• PROVIDED ENTRIES:
<<<<

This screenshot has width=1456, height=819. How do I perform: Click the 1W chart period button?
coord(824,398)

>>>>
<<<<

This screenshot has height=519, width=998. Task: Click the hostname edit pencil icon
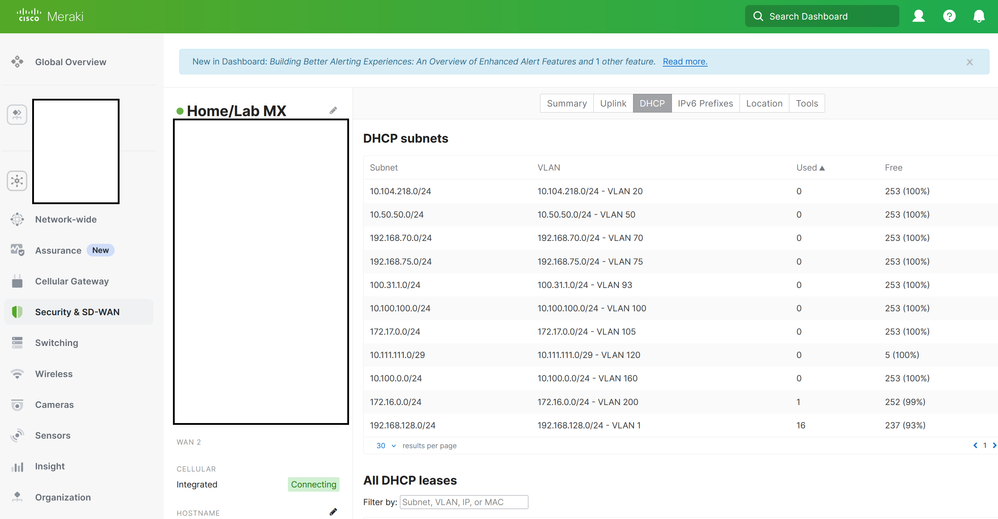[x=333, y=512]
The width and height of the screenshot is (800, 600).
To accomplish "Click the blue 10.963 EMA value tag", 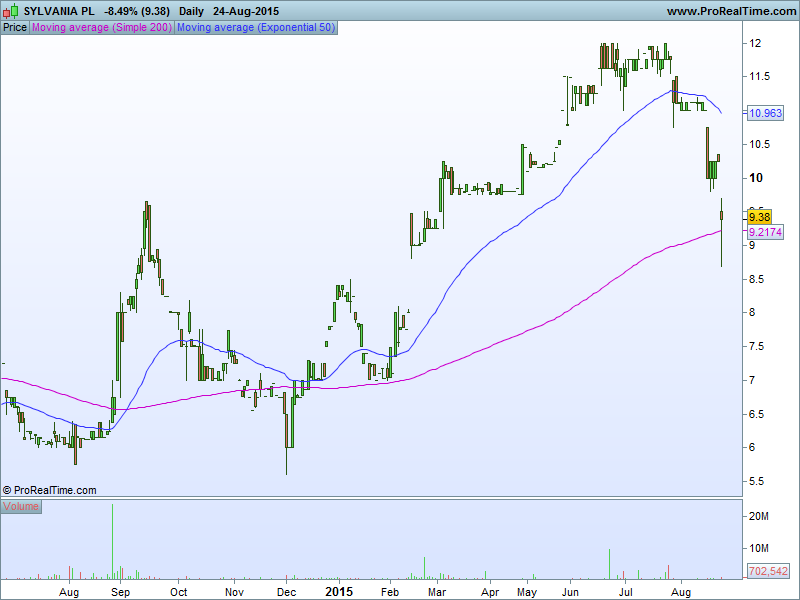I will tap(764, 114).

>>>>
<<<<

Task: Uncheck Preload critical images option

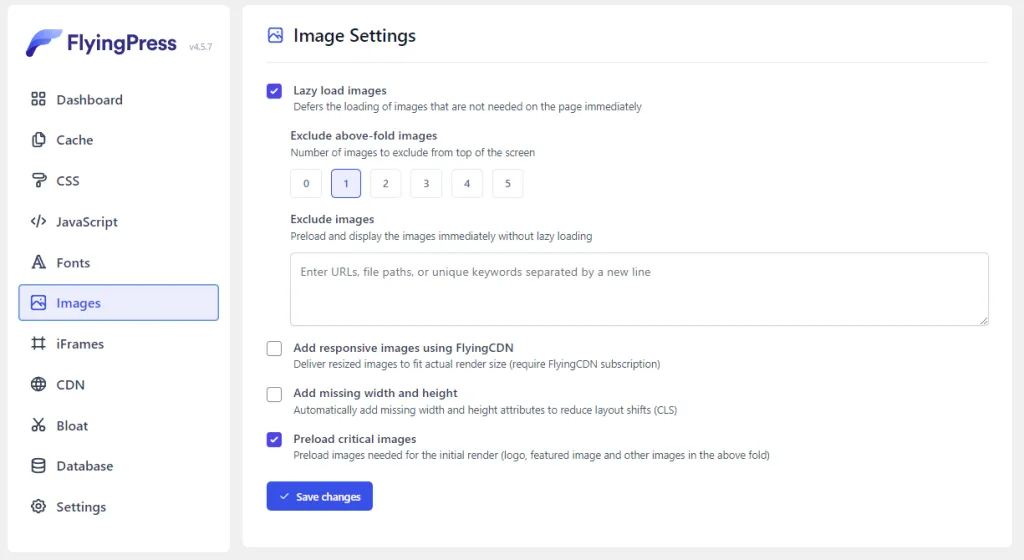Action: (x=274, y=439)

>>>>

Show each line of the material above that contains the word "height". Letter case matters.

• FULL ANSWER:
This screenshot has width=1456, height=819. How do I perform: Click the 1W chart period button?
This screenshot has height=519, width=998. Task: Click the hostname edit pencil icon
The width and height of the screenshot is (800, 600).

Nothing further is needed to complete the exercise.